[A block of data]
+ + + + +

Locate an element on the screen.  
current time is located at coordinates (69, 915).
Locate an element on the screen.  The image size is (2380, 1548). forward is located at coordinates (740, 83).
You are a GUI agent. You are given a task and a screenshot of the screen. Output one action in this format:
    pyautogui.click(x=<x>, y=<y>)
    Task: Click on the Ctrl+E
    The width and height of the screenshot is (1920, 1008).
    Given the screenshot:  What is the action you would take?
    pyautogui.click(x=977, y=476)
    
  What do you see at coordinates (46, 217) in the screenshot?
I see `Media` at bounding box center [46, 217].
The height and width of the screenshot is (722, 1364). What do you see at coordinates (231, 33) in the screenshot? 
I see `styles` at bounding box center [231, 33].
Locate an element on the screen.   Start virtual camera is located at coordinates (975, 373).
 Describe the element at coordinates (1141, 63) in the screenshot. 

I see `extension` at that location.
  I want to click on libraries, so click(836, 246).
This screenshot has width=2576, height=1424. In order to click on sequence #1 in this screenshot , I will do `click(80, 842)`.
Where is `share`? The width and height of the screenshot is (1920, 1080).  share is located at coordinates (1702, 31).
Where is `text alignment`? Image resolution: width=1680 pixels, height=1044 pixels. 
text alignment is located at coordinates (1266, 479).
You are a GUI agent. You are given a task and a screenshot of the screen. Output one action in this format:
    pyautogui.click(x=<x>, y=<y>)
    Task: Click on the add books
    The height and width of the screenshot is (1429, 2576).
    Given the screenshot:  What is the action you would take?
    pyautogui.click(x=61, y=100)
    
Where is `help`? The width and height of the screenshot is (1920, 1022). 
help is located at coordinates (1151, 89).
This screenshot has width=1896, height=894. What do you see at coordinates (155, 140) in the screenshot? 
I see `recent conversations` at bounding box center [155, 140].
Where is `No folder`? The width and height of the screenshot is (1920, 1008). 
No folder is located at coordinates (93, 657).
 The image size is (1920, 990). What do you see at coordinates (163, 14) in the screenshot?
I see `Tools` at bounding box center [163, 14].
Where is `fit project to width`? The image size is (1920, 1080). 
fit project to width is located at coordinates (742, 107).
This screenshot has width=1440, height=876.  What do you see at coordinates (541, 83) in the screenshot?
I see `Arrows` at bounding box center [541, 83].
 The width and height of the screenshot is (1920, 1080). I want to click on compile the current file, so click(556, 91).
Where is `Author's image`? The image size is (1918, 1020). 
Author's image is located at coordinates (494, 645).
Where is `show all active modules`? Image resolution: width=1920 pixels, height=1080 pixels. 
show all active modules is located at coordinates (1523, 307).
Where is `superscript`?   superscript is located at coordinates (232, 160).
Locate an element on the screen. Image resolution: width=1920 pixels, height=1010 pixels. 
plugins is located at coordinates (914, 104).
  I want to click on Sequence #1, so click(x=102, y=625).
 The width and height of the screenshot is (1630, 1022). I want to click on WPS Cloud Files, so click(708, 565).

+ + + + +

Rewrite all the lines of the block above as a JSON list of strings, one string per line, leaving out any blank lines.

→ Answer below
[
  "Locate an element on the screen.  ",
  "current time is located at coordinates (69, 915).",
  "Locate an element on the screen.  The image size is (2380, 1548). forward is located at coordinates (740, 83).",
  "You are a GUI agent. You are given a task and a screenshot of the screen. Output one action in this format:",
  "    pyautogui.click(x=<x>, y=<y>)",
  "    Task: Click on the Ctrl+E",
  "    The width and height of the screenshot is (1920, 1008).",
  "    Given the screenshot:  What is the action you would take?",
  "    pyautogui.click(x=977, y=476)",
  "  What do you see at coordinates (46, 217) in the screenshot?",
  "I see `Media` at bounding box center [46, 217].",
  "The height and width of the screenshot is (722, 1364). What do you see at coordinates (231, 33) in the screenshot? ",
  "I see `styles` at bounding box center [231, 33].",
  "Locate an element on the screen.   Start virtual camera is located at coordinates (975, 373).",
  " Describe the element at coordinates (1141, 63) in the screenshot. ",
  "I see `extension` at that location.",
  "  I want to click on libraries, so click(836, 246).",
  "This screenshot has width=2576, height=1424. In order to click on sequence #1 in this screenshot , I will do `click(80, 842)`.",
  "Where is `share`? The width and height of the screenshot is (1920, 1080).  share is located at coordinates (1702, 31).",
  "Where is `text alignment`? Image resolution: width=1680 pixels, height=1044 pixels. ",
  "text alignment is located at coordinates (1266, 479).",
  "You are a GUI agent. You are given a task and a screenshot of the screen. Output one action in this format:",
  "    pyautogui.click(x=<x>, y=<y>)",
  "    Task: Click on the add books",
  "    The height and width of the screenshot is (1429, 2576).",
  "    Given the screenshot:  What is the action you would take?",
  "    pyautogui.click(x=61, y=100)",
  "Where is `help`? The width and height of the screenshot is (1920, 1022). ",
  "help is located at coordinates (1151, 89).",
  "This screenshot has width=1896, height=894. What do you see at coordinates (155, 140) in the screenshot? ",
  "I see `recent conversations` at bounding box center [155, 140].",
  "Where is `No folder`? The width and height of the screenshot is (1920, 1008). ",
  "No folder is located at coordinates (93, 657).",
  " The image size is (1920, 990). What do you see at coordinates (163, 14) in the screenshot?",
  "I see `Tools` at bounding box center [163, 14].",
  "Where is `fit project to width`? The image size is (1920, 1080). ",
  "fit project to width is located at coordinates (742, 107).",
  "This screenshot has width=1440, height=876.  What do you see at coordinates (541, 83) in the screenshot?",
  "I see `Arrows` at bounding box center [541, 83].",
  " The width and height of the screenshot is (1920, 1080). I want to click on compile the current file, so click(556, 91).",
  "Where is `Author's image`? The image size is (1918, 1020). ",
  "Author's image is located at coordinates (494, 645).",
  "Where is `show all active modules`? Image resolution: width=1920 pixels, height=1080 pixels. ",
  "show all active modules is located at coordinates (1523, 307).",
  "Where is `superscript`?   superscript is located at coordinates (232, 160).",
  "Locate an element on the screen. Image resolution: width=1920 pixels, height=1010 pixels. ",
  "plugins is located at coordinates (914, 104).",
  "  I want to click on Sequence #1, so click(x=102, y=625).",
  " The width and height of the screenshot is (1630, 1022). I want to click on WPS Cloud Files, so click(708, 565)."
]